### TASK DETAILS
Scan the records for "tool". Show the matching lines.

### RECORDED DATA
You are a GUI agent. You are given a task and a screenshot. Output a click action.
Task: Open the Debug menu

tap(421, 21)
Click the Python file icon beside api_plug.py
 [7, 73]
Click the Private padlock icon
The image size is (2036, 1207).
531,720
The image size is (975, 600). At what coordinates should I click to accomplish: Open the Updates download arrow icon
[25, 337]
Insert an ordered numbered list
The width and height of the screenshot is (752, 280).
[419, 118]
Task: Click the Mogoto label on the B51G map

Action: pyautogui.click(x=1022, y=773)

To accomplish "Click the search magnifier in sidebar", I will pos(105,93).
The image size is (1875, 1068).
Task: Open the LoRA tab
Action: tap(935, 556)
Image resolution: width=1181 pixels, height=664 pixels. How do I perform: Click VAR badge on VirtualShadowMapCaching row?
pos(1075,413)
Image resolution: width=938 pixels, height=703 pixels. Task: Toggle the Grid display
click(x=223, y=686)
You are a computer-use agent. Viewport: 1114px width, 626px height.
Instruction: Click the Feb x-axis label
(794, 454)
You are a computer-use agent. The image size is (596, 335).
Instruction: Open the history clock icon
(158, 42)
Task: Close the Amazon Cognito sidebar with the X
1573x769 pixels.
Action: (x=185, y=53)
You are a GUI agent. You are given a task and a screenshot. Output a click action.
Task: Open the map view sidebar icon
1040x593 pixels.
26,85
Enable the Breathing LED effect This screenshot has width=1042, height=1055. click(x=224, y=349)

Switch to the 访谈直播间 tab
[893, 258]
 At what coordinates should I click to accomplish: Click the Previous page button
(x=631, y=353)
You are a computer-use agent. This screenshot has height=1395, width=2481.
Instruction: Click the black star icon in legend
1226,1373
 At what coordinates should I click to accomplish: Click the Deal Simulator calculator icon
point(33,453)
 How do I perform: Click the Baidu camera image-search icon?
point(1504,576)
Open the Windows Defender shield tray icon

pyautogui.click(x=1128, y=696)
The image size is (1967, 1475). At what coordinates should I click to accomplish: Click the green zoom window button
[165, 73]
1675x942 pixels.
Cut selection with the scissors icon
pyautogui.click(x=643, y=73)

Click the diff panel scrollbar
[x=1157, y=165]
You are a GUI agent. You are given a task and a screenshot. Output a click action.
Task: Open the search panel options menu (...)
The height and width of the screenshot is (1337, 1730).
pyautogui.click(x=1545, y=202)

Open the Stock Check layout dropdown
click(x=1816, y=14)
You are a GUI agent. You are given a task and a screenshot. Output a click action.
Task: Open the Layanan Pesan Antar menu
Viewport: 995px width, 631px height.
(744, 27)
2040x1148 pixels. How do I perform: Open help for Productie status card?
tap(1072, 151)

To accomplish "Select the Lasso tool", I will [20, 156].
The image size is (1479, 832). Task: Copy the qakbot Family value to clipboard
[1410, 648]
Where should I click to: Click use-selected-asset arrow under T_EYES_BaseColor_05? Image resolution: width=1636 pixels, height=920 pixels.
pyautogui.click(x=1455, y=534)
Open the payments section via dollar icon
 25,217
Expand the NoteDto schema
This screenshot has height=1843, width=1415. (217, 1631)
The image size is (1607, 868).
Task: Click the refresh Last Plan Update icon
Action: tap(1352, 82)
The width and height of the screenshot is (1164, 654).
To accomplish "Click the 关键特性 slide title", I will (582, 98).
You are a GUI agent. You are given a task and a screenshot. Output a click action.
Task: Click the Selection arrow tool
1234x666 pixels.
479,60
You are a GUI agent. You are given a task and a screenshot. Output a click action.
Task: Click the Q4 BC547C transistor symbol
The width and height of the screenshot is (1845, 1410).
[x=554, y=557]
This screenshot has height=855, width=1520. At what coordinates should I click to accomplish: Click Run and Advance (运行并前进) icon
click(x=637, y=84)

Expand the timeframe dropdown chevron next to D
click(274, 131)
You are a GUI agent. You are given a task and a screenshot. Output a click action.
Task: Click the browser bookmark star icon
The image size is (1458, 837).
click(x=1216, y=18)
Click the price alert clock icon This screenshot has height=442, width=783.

### REPLY TO THE EXERCISE
To accomplish "Select the Lasso tool", I will [20, 156].
Task: Click the Selection arrow tool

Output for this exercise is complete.